*5+ Players (odd number of people)
*Ages 10+ (children & adults)
*Writing Utensils (pencils, markers, chalk, etc.)
*Drawing Mediums (papers, whiteboard, chalkboard, etc.)
*Square sticky notes (1×1 inches)
*One-minute-long hourglasses (4x)
*List of Categories (1x)
*List of Instructions (1x) –> Look below “Documentation:”
During the ideation process of my project, I analyzed a multitude of inspiring Dada movements that we have discussed throughout the Experimental Game Design course thus far. From the linguistic collages of the Berlin artists to the textual imagery of the Cologne illustrators, many of these talented innovators brilliantly demonstrated the power of words and symbols through intricately-designed artworks. They discovered newfound methods of blurring the boundaries between the familiar and the abstract while simultaneously using language as their key component, and I wanted to find a way to express those profound ideas even further. Even though I prefer to avoid appropriation for my more personal projects, I strived to incorporate the stylistic decisions and design principles of these numerous artistic endeavors into my newest piece. Ultimately, my excessive research and dedicated lucubration led me to composing “Pictionary (But With Extra Steps & It’s Not Pictionary).”

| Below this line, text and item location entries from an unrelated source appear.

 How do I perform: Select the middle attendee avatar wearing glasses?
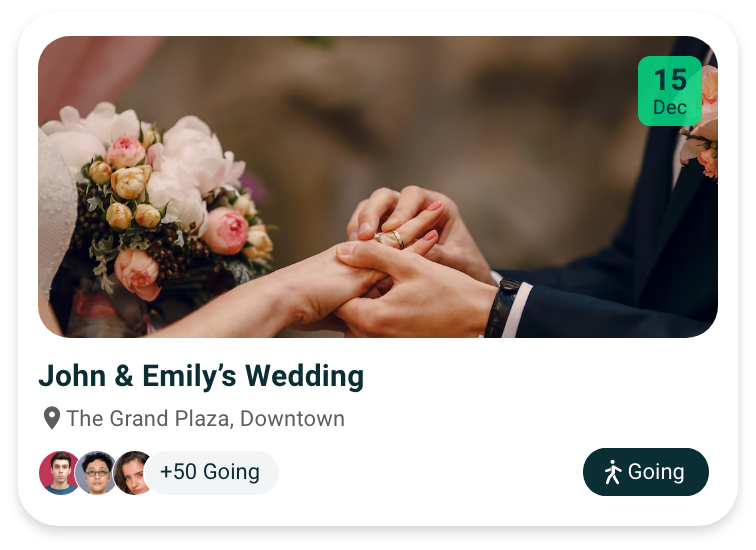96,473
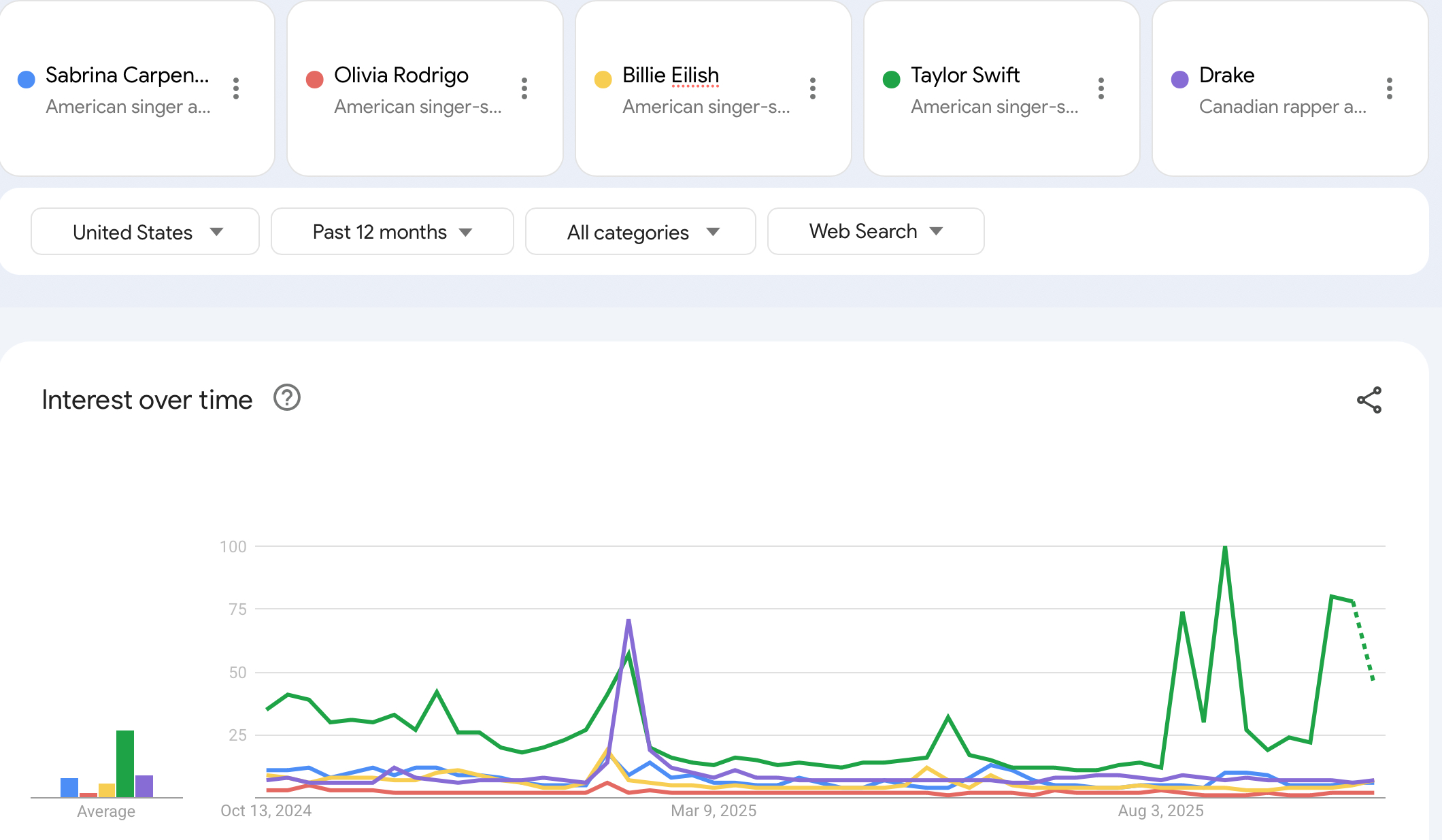Open the All categories dropdown
The height and width of the screenshot is (840, 1442).
click(640, 232)
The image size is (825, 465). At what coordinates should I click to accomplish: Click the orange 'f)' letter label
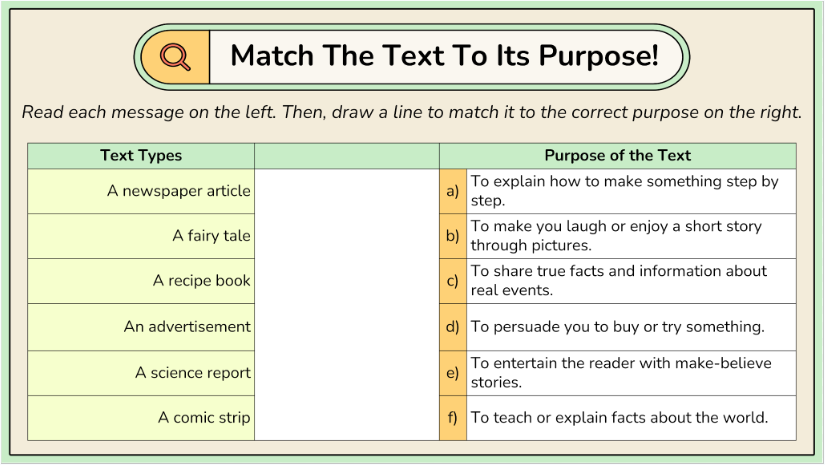click(x=453, y=418)
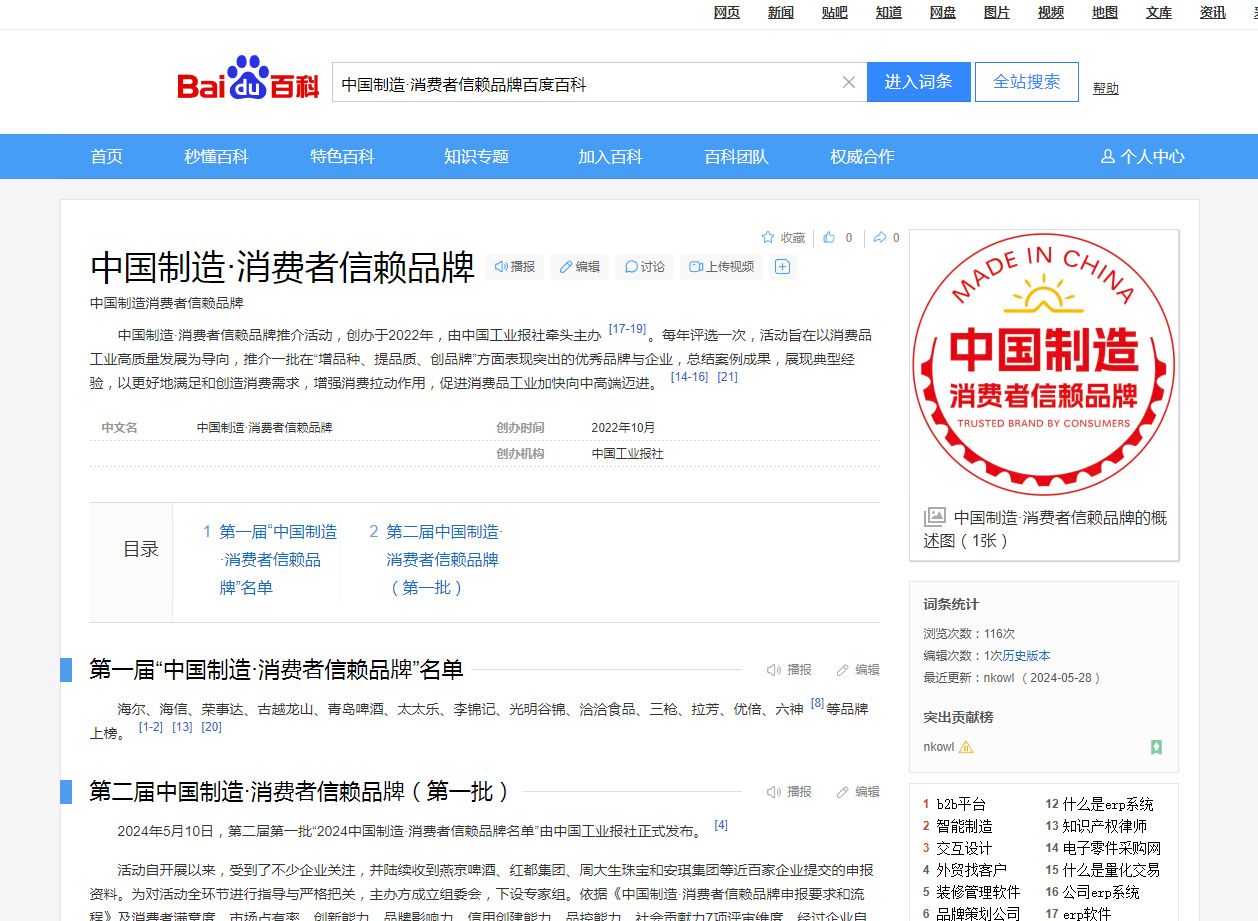
Task: Select the 秒懂百科 navigation tab
Action: (x=216, y=157)

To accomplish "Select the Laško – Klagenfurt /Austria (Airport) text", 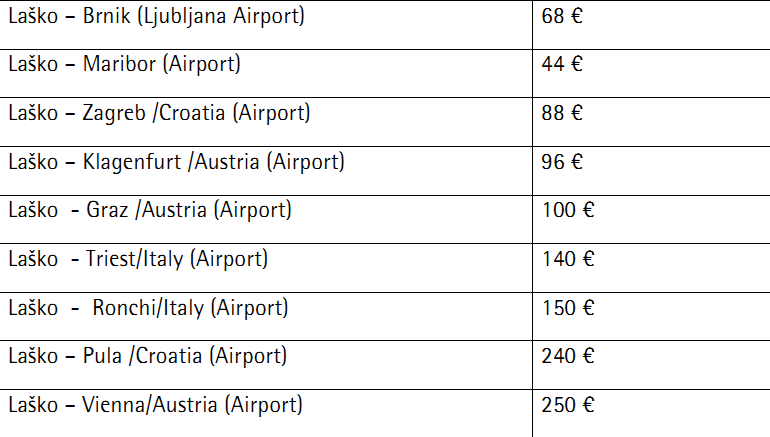I will (x=176, y=163).
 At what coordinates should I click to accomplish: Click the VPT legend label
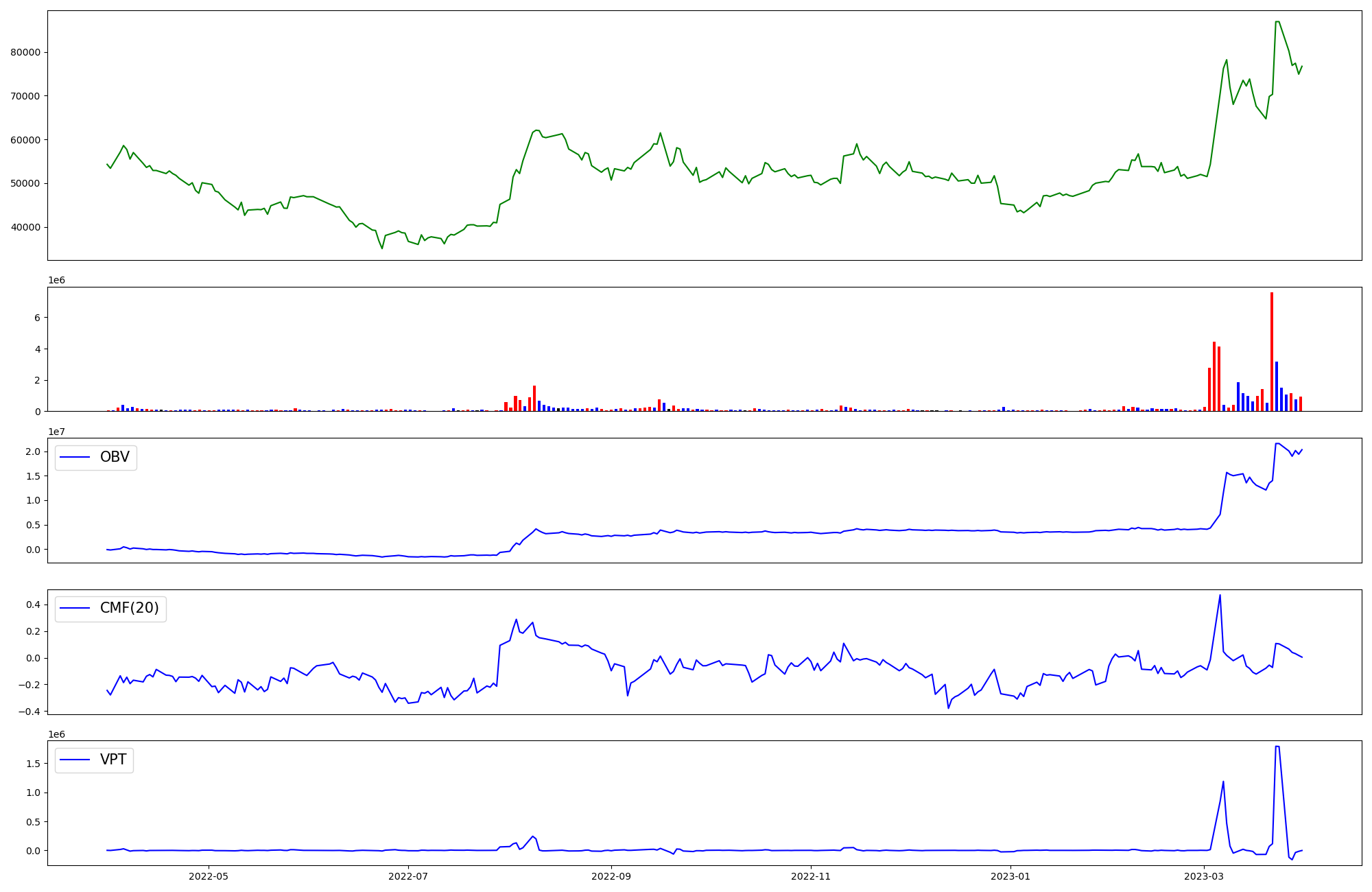(x=113, y=760)
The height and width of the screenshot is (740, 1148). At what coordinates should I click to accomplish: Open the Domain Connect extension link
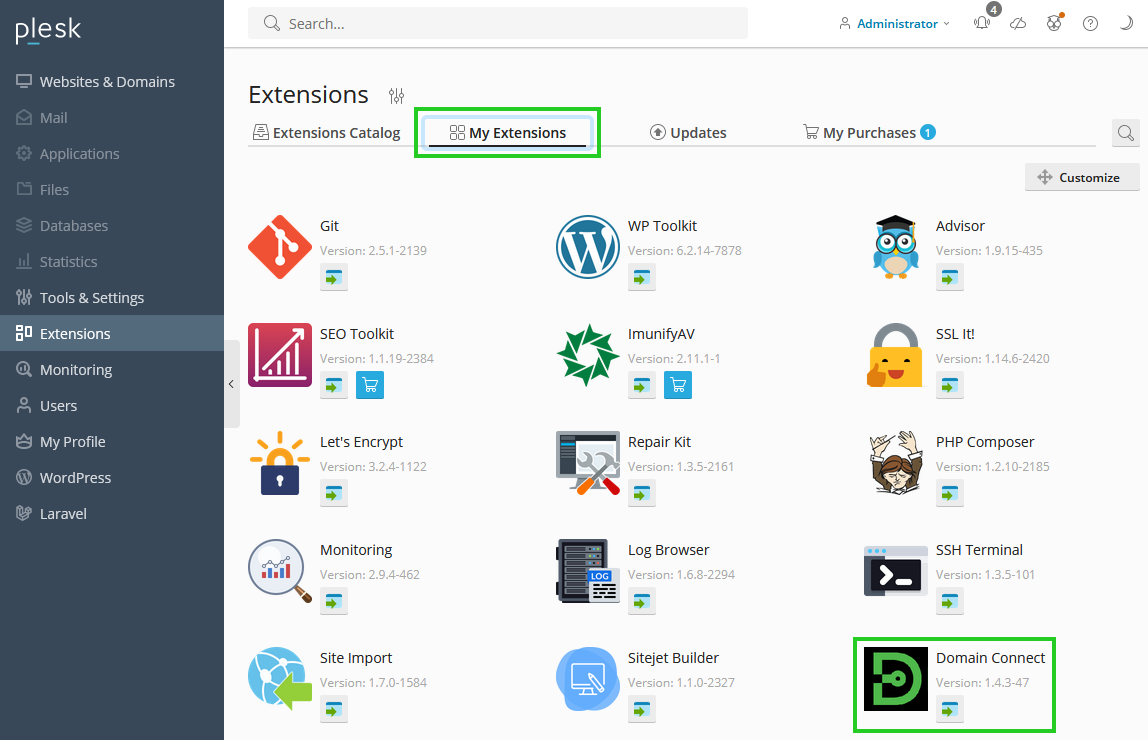point(990,657)
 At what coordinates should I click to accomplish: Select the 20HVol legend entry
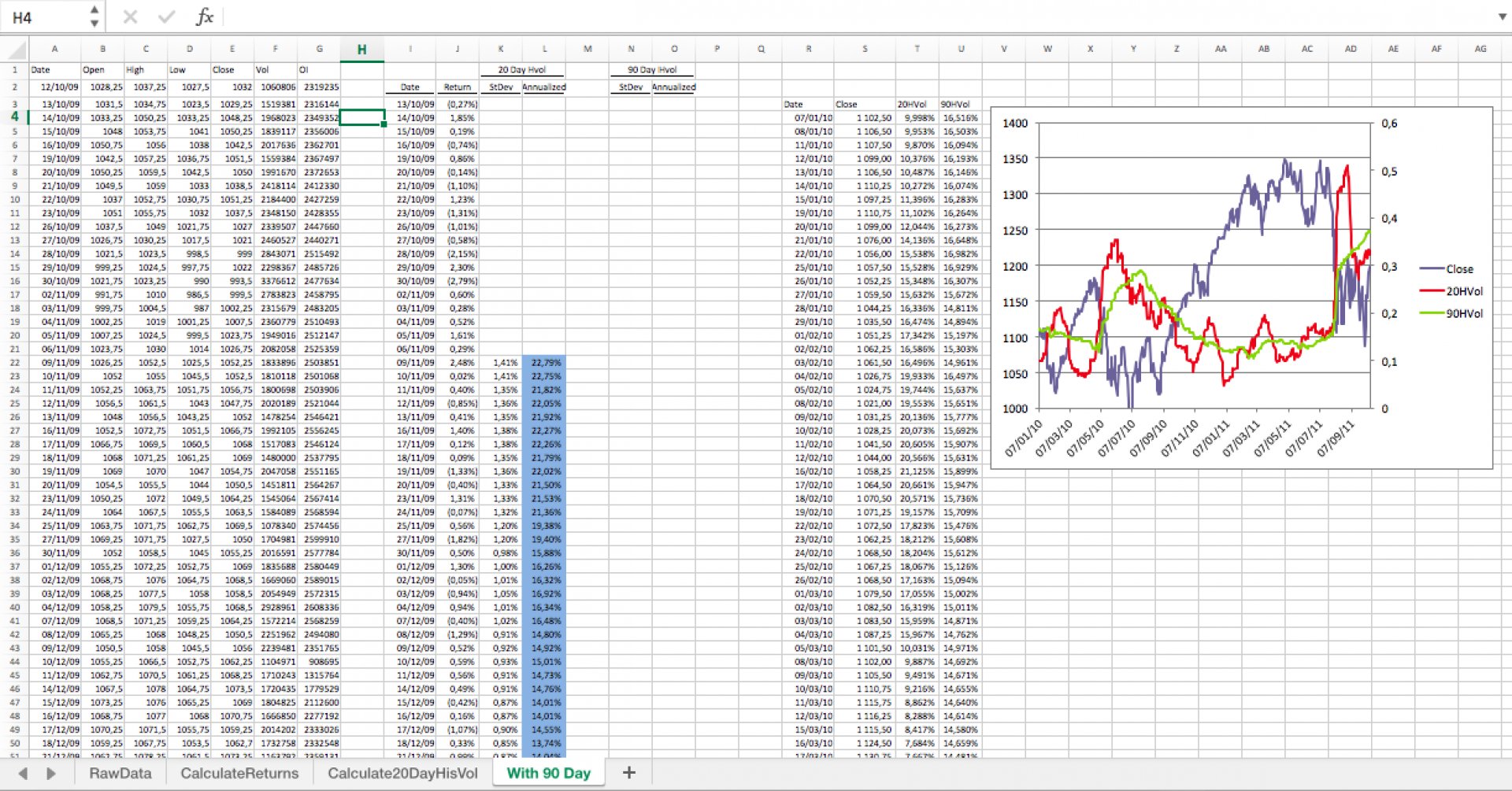pyautogui.click(x=1451, y=291)
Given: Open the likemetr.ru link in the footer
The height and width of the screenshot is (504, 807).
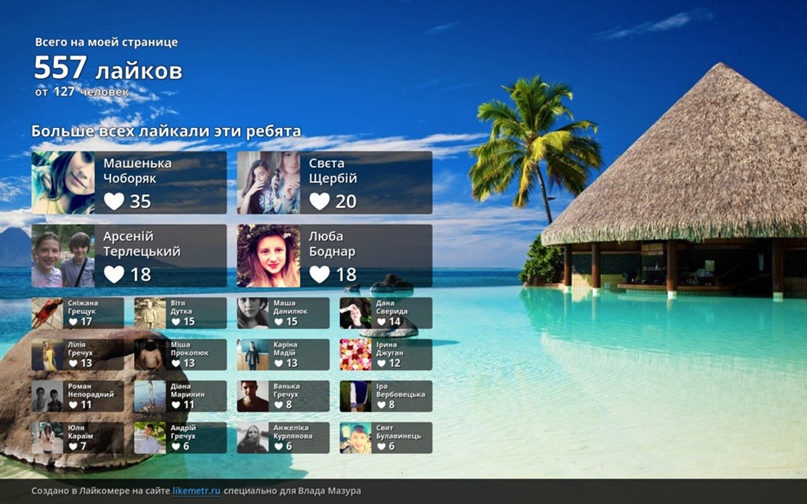Looking at the screenshot, I should point(196,491).
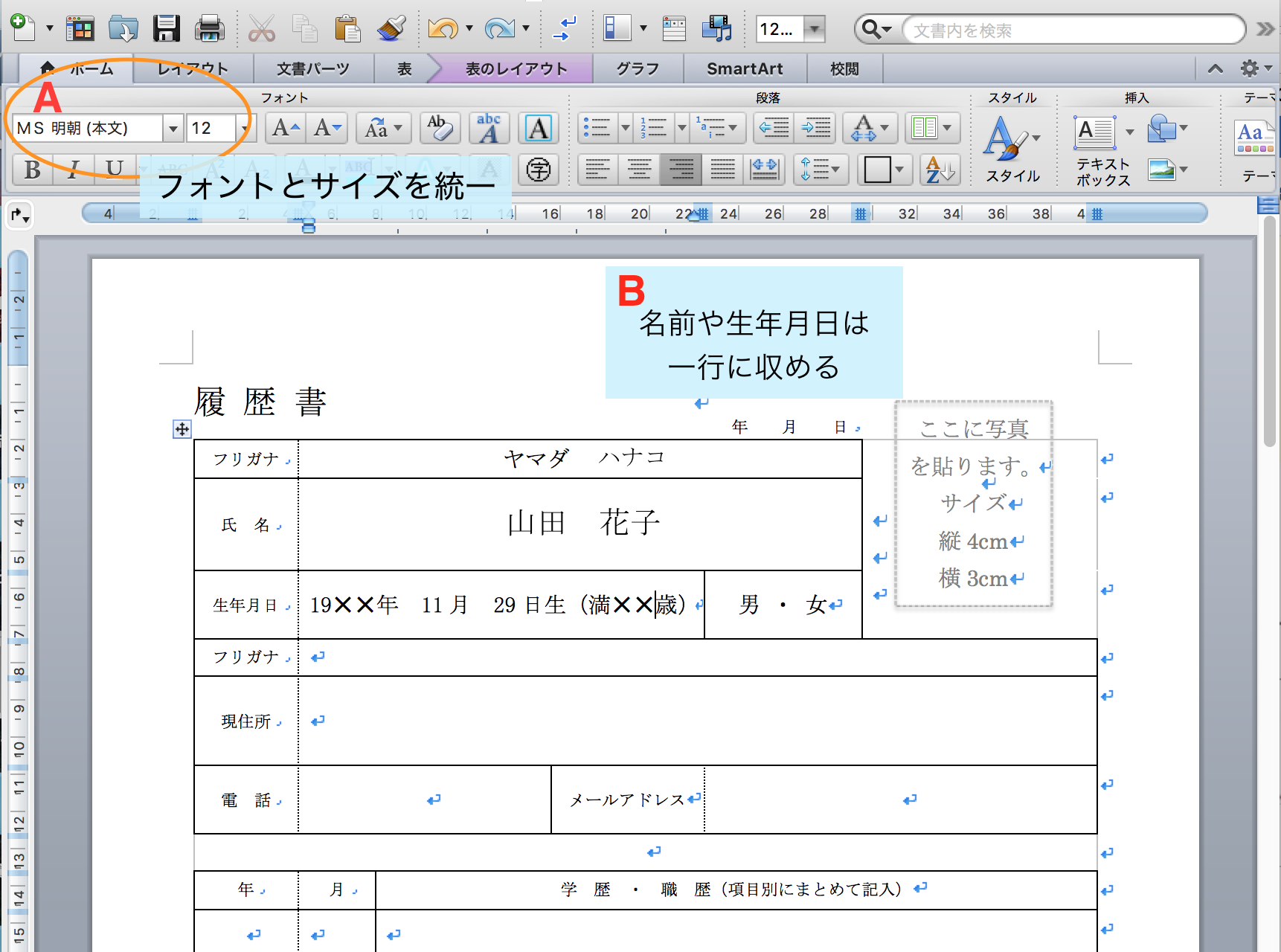The width and height of the screenshot is (1281, 952).
Task: Click the Clear Formatting eraser icon
Action: [x=440, y=129]
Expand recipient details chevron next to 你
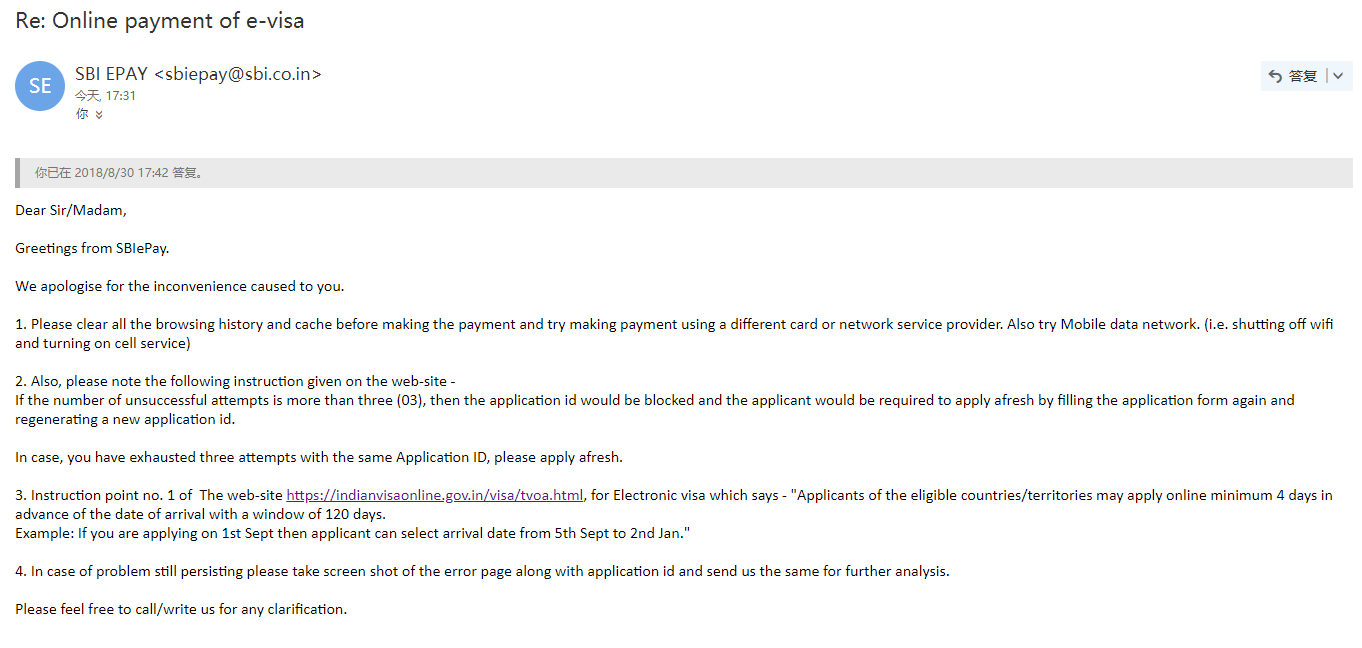 (x=99, y=115)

In short, the rules for this appropriated game can be summarized in the following sentence: instead of guessing what the original word is based on a picture, the players have to find the letters of an unknown word that are obscured within the picture, and then they have to unscramble those letters to determine the true, hidden word. The game was not only inspired by Pictionary, but it was mainly influenced by a multitude of artworks that utilized letters, numbers, and symbols within their finished products. Multiple movements across the globe (more specifically, the ones in Berlin & Cologne) excelled at their harmonious combination of writing, sculpting, & illustrating as a means of highlighting certain aspects about the art, the artist, and the audience.
One of the most prominent themes that I genuinely wished to explore in this derivative party game was the intrinsic nature of a collage versus a composition. If phenomenal artwork draws inspiration from a wide variety of different mediums (and if letters are composed of very basic lines), then when does a collage end and a composition begin? Is a composition just a collage where you can’t pinpoint the individual sources, or is a collage just a composition where you can? Is it neither (or both)? As someone who doesn’t typically create collages and instead works from their imagination, I found this question to be rather fascinating, so I composed a variant ruleset of Pictionary that encapsulates this philosophical question. Players are shown pictures that seem to be original illustrations from the get-go, only to look deeper and realize that they have to obscure letters in a textual (and pictorial) collage. A defining characteristic of the avant-garde is its inherent capacity to search for deeper truths through unique processes and nuanced perspectives, and I wanted to exemplify those endeavors through the usage of collages, compositions, and characters. In the end, I am honestly very content with how this specific artwork turned out, and I legitimately look forward to the next project that we will be tasked to create. Thank you for reading!